Not that that made any difference to me when they cut my breast off or gouged out my eye or wrenched the teeth from my jaws. The flesh in pain isn’t interested in Old Testament justice or ironic justice or any other kind of justice. It isn’t interested in anything except the cessation of pain. I hated them and wept for my poor body and my lonely self in the winking darkness, even as wulf rushed the butchered cells into regenerative action, a sensation in bone and nerves and tissue like a mass of insects racing towards something. No matter what atrocities you’ve committed you rage at those committing them on you.

They performed a hysterectomy.

I slept, on and off, dropped into and struggled out of fire-buckled dreams: one (not surprisingly) of being eaten by ants; another of Jacqueline’s French-manicured fingers peeling back the skin from Lorcan’s skull; another of the diner on Tenth Street, with the Coors neon and the pink leatherette booths and the faux shellacked counter where Clay would let me sit with my vanilla shake and talk to me about the hell his girl was giving him as if I were an adult; another of the lab mixed with the night at Big Sur, Jake dipping his cock into the raw pulp where the torn-open scientist’s heart used to be.

Then the fluorescents would vibrate and flutter into life and the white coats would appear and another session would begin. I’d never known fear before. You don’t know fear – not the fundamental kind – until you experience knowing what they’re going to do to you and being utterly powerless to stop it. Invariably I wet myself when the lights stuttered on. The scientists didn’t mind. The scientists expected it. I saw my distorted reflection in a stainless steel kidney dish. The young Clint Eastwood leaned over me and I smelled garlic and an aniseed breath mint. They punctured my lungs and broke two of my ribs. One of the bald men was named Hugh. He had large deep-printed fingertips that smelled of latex. He lit an acetylene torch and held it against me, shins, abdomen, back. First degree. Second. Third. The main surgical lamp was like a War of the Worlds flying saucer. They pulled out my fingernails. A blue and white cardboard box on a gurney said ZENIUM X-ray detectable abdominal sponge. Sometimes a radio played a couple of rooms away. The Black-Eyed Peas; Kylie; Lady Gaga. The scientists’ shoes squeaked on the rubberised floor. It sounded like a language. Hugh lifted my severed hand as if it had broken off a holy statue. They were interested in everything. Primarily regeneration speeds (my breast took twenty-four hours, eye six, hand and foot forty-eight, skin two, internal organs a matter of minutes), but everything else too, from T-cells to C-fibres, from lymph nodes to hormones. Sometimes they used anaesthetic, sometimes not. I healed thirty per cent faster without it, they established. A particularly rigorous session with the acetylene torch and pliers revealed that up to a point – up to a point – rate of regeneration increased according to the increase in pain. They called that point the UPH: the Useful Pain Horizon. Sex with Devaz and Wilson receded, became years ago. All the life before the first amputation was distant and sealed. Cauterised. Eventually, even the first amputation seemed remote. My mind was a terminal any old rubbish could enter: advertising jingles; pop songs; scenes from obscure TV movies; the laminated alphabet chart from kindergarten.

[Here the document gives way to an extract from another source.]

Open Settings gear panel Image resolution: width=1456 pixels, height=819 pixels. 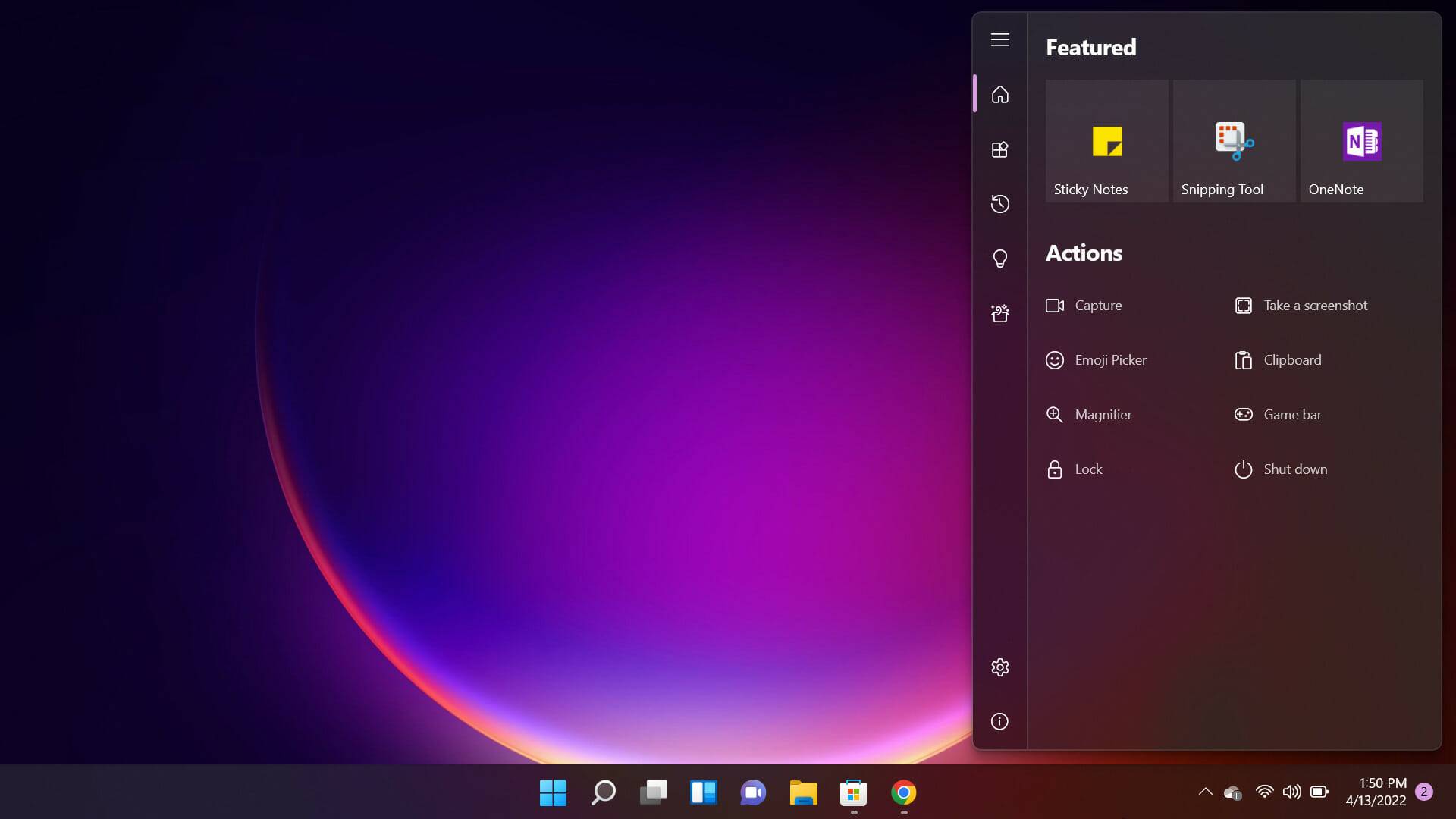click(x=999, y=667)
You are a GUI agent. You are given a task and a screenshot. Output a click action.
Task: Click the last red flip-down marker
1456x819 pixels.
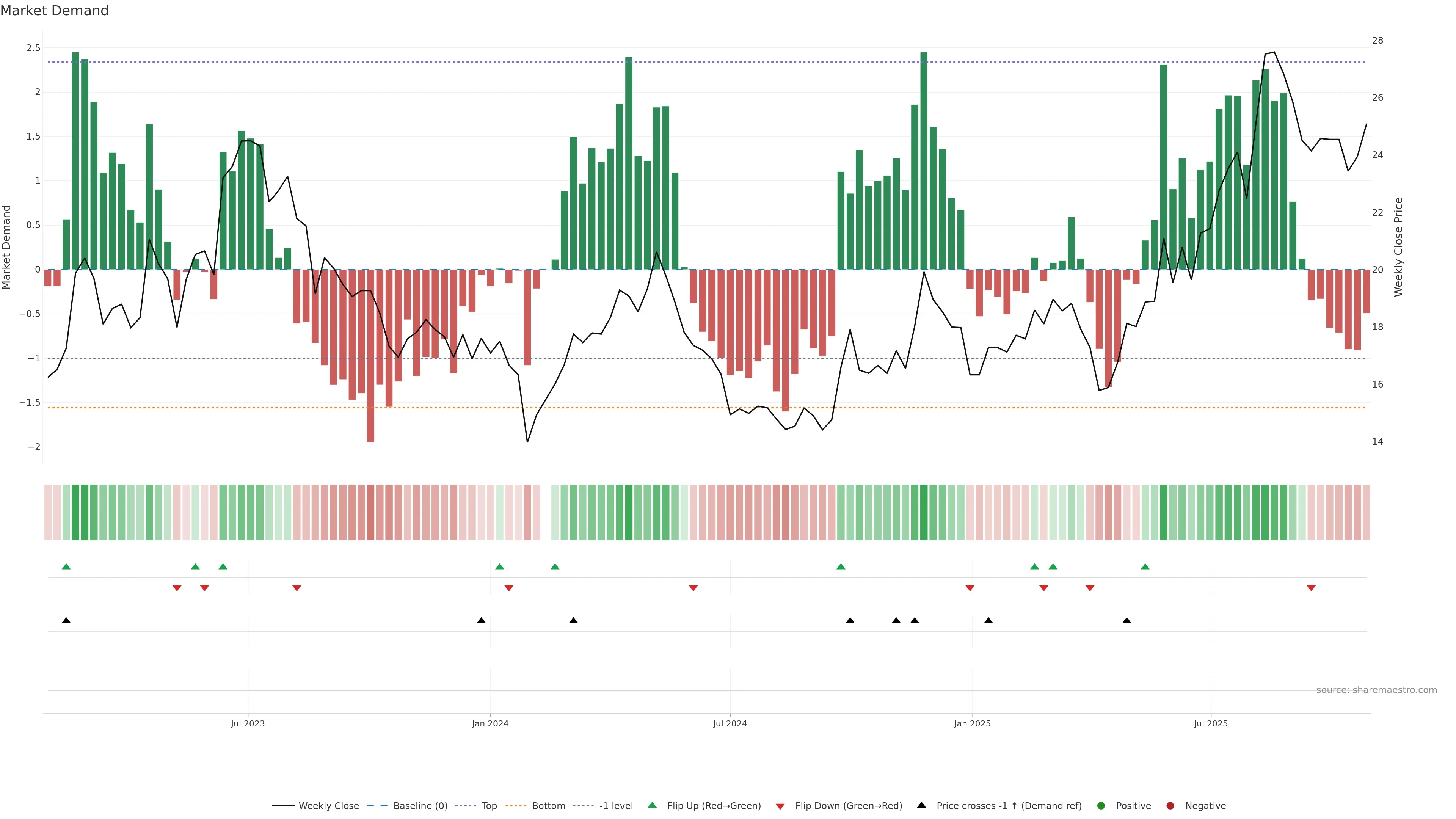coord(1311,588)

Meanwhile, through the haze, I knew days were passing: the hunger first stirred, confused, then woke, then despite the pain began to beat and scratch its distinctive demands. Wulf’s nose asserted itself, insisted on the scientists as living meat. Deodorants and the lab’s chemical fug were flashed through by stinks of their sweat and blood, an occasional whiff of stale piss or recent shit. Clint’s breath spoke now not just of a noon tuna sandwich or yesterday’s scotch but of his own deep and vital secretions. The moon was fattening and drawing the monster up through my human knit. I felt her in the join of my jaws, my femurs, my spine. I wondered what they had planned for transformation. Whatever it was it wasn’t the same as what I had planned. I spent my entire time secured in the lab now, and hadn’t seen any of the guards for days – but Devaz and Wilson were still around, not far away. I could tell.